Stored items:
▼

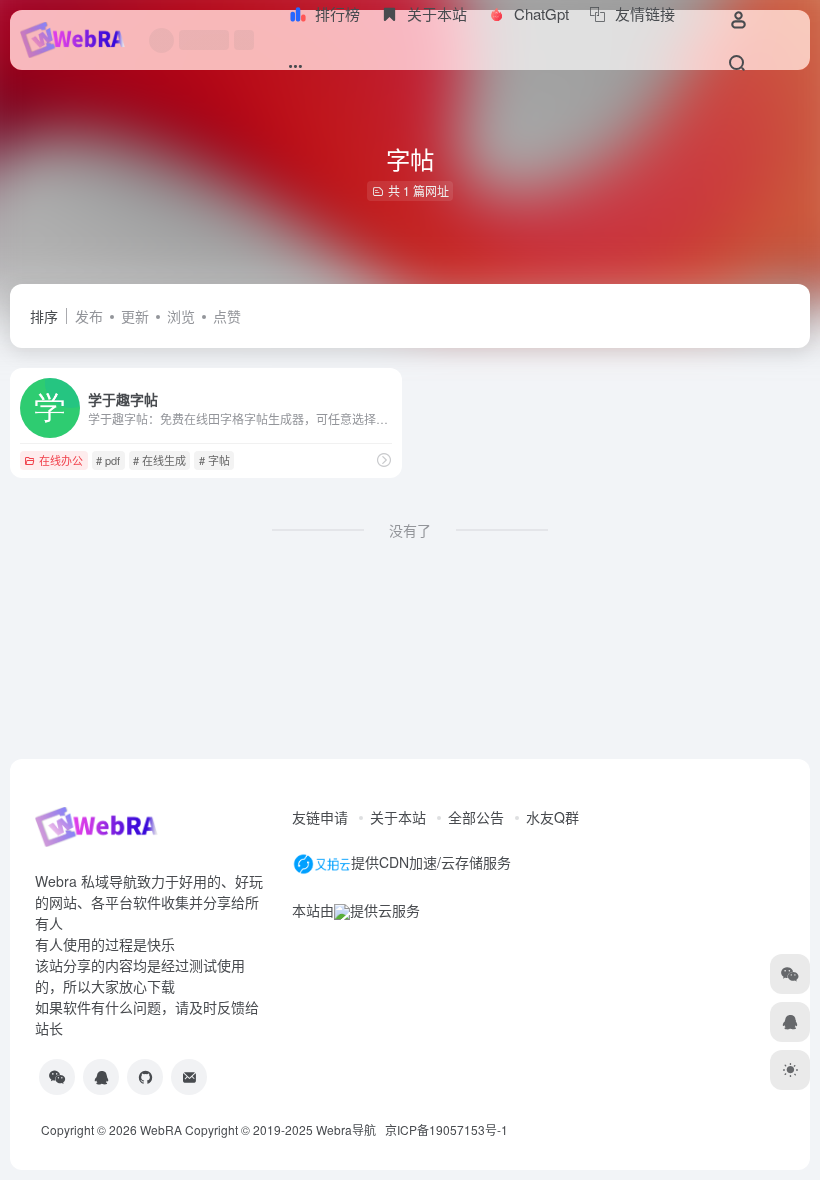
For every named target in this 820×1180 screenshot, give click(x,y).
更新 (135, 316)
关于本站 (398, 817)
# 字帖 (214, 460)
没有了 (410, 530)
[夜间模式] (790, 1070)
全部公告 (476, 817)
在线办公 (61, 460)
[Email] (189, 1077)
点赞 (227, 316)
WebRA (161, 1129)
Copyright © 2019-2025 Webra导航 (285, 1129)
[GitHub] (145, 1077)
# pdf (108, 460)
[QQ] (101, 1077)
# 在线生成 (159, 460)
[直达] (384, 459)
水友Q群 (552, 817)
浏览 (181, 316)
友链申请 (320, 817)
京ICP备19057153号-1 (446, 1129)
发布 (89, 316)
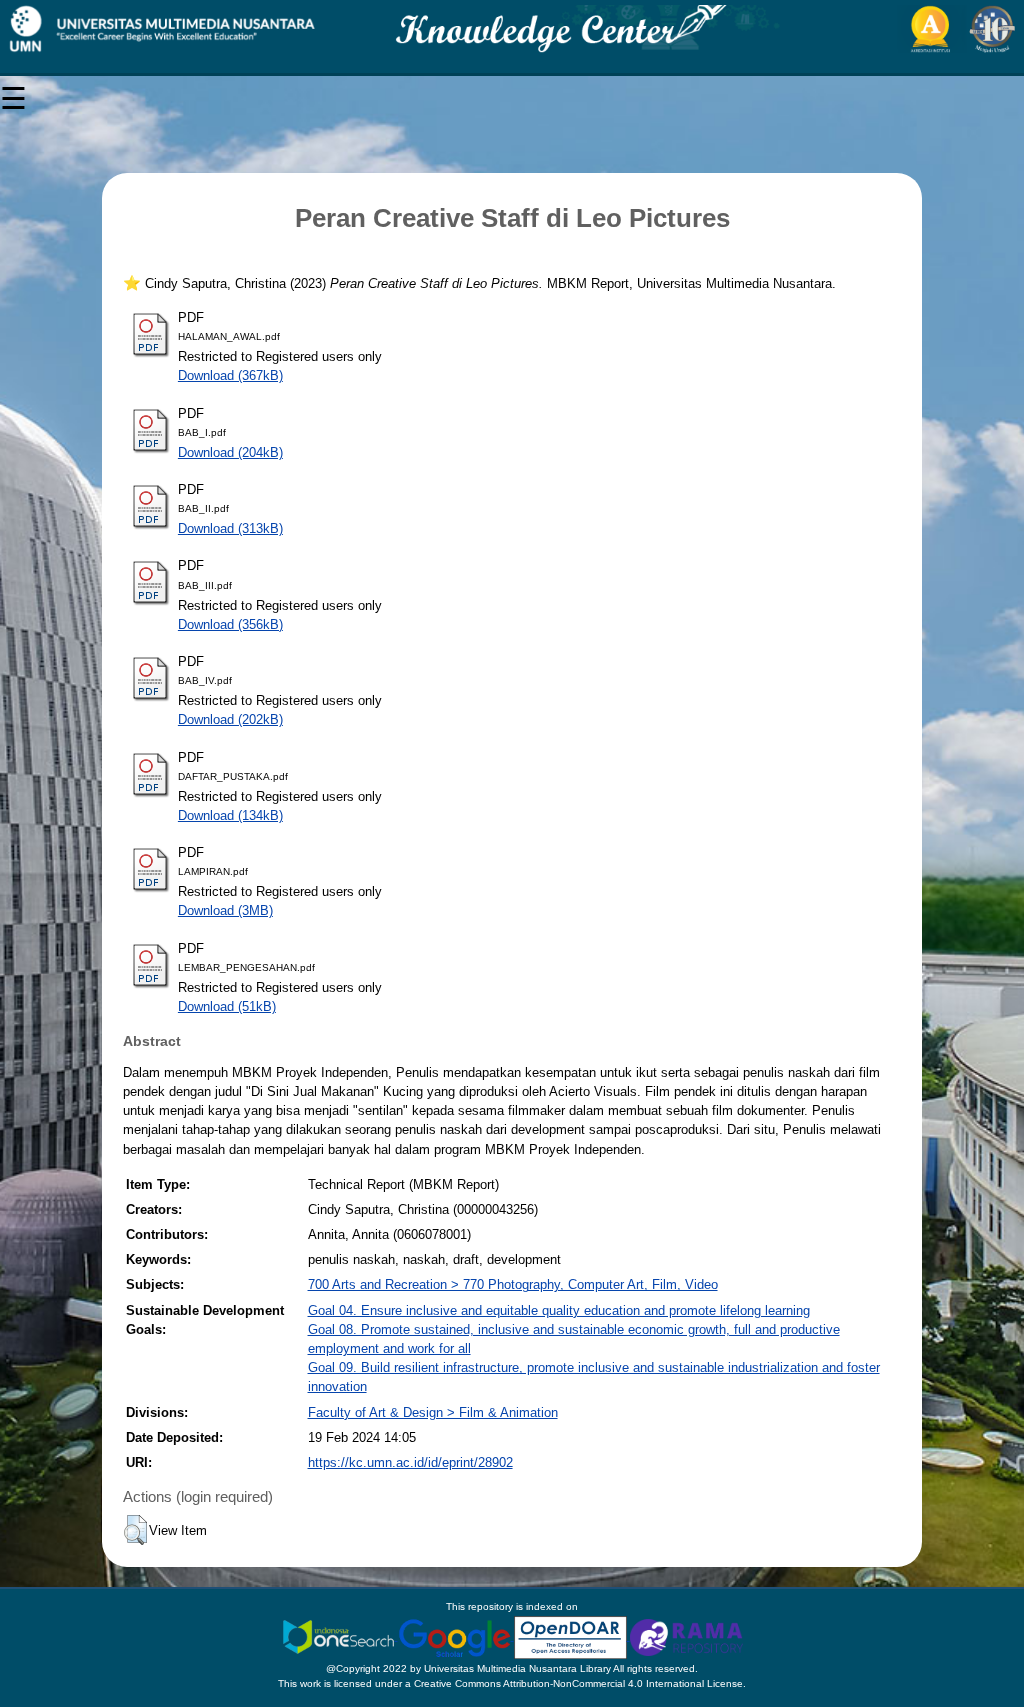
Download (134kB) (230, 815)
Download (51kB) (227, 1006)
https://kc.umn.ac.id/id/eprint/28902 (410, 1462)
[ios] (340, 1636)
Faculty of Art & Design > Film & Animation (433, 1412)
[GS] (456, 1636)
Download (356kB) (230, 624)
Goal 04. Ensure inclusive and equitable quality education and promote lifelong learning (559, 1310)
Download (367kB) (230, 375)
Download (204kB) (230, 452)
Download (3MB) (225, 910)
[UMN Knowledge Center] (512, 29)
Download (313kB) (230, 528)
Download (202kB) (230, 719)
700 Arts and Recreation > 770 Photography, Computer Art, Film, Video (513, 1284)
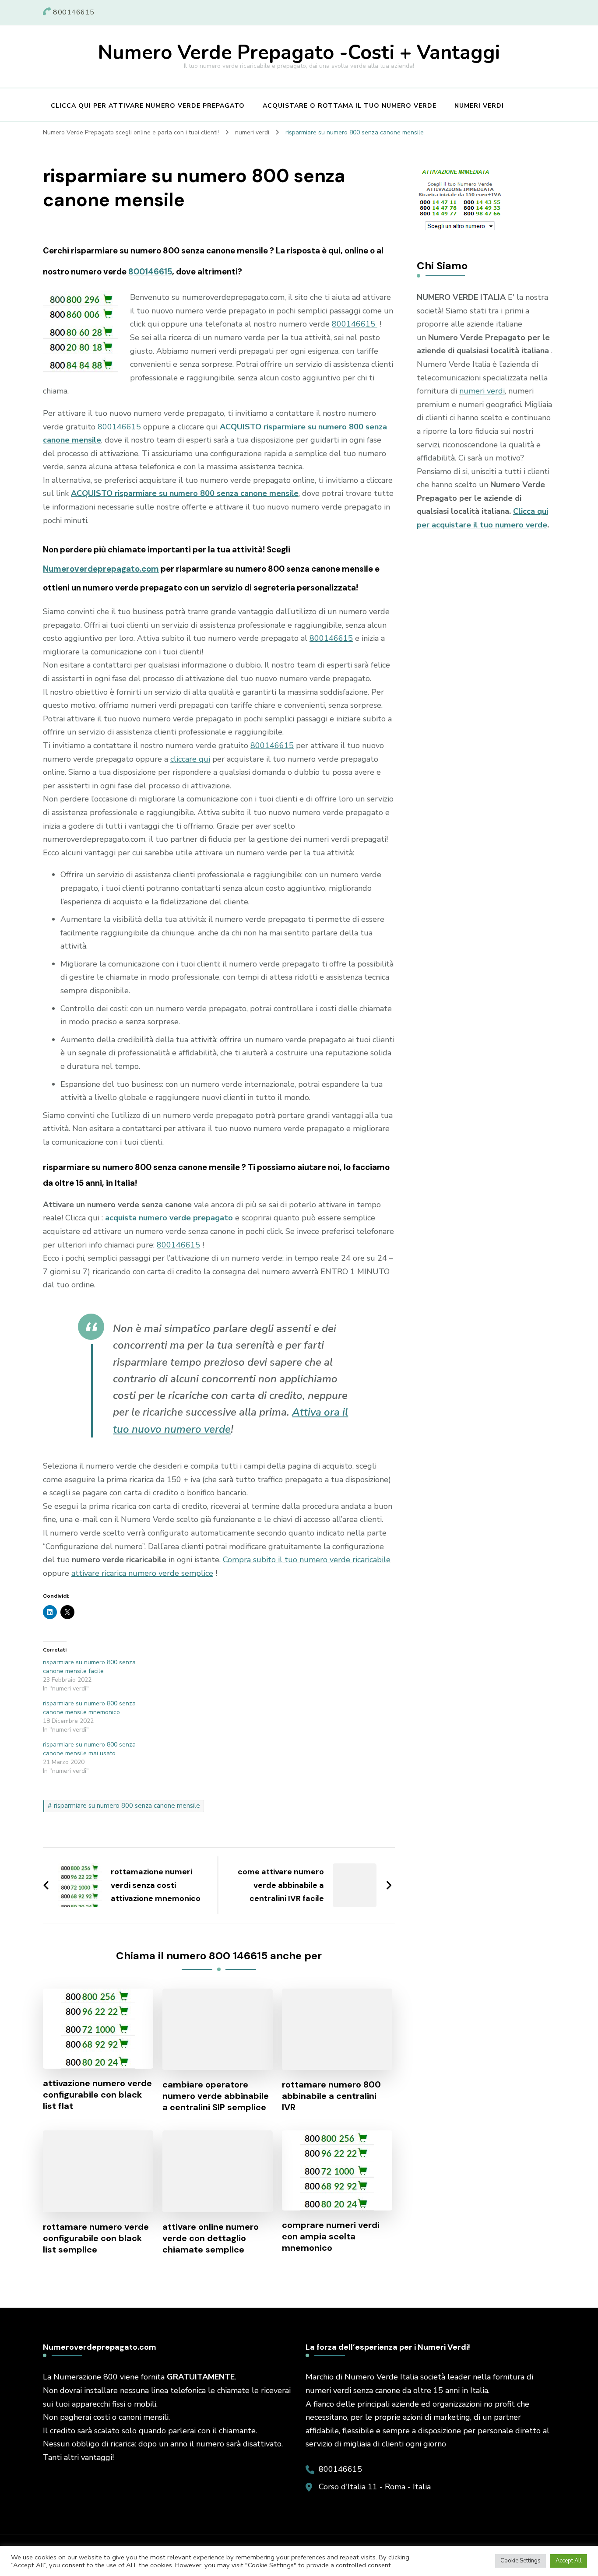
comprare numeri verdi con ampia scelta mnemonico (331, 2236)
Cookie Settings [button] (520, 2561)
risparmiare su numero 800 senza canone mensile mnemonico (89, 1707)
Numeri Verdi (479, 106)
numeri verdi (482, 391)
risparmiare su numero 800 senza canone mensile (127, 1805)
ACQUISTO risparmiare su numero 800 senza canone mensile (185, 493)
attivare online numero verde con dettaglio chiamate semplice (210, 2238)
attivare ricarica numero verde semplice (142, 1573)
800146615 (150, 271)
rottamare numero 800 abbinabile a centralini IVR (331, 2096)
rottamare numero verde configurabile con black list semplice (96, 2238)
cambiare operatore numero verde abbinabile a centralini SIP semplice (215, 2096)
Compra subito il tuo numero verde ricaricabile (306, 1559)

▲

• **PROBLEM**:
Each line containing the word "risparmiare" needs to be copied from the data above.

• **WRITTEN RESPONSE**:
risparmiare su numero 800 senza canone mensile mnemonico (89, 1707)
risparmiare su numero 800 senza canone mensile (127, 1805)
ACQUISTO risparmiare su numero 800 senza canone mensile (185, 493)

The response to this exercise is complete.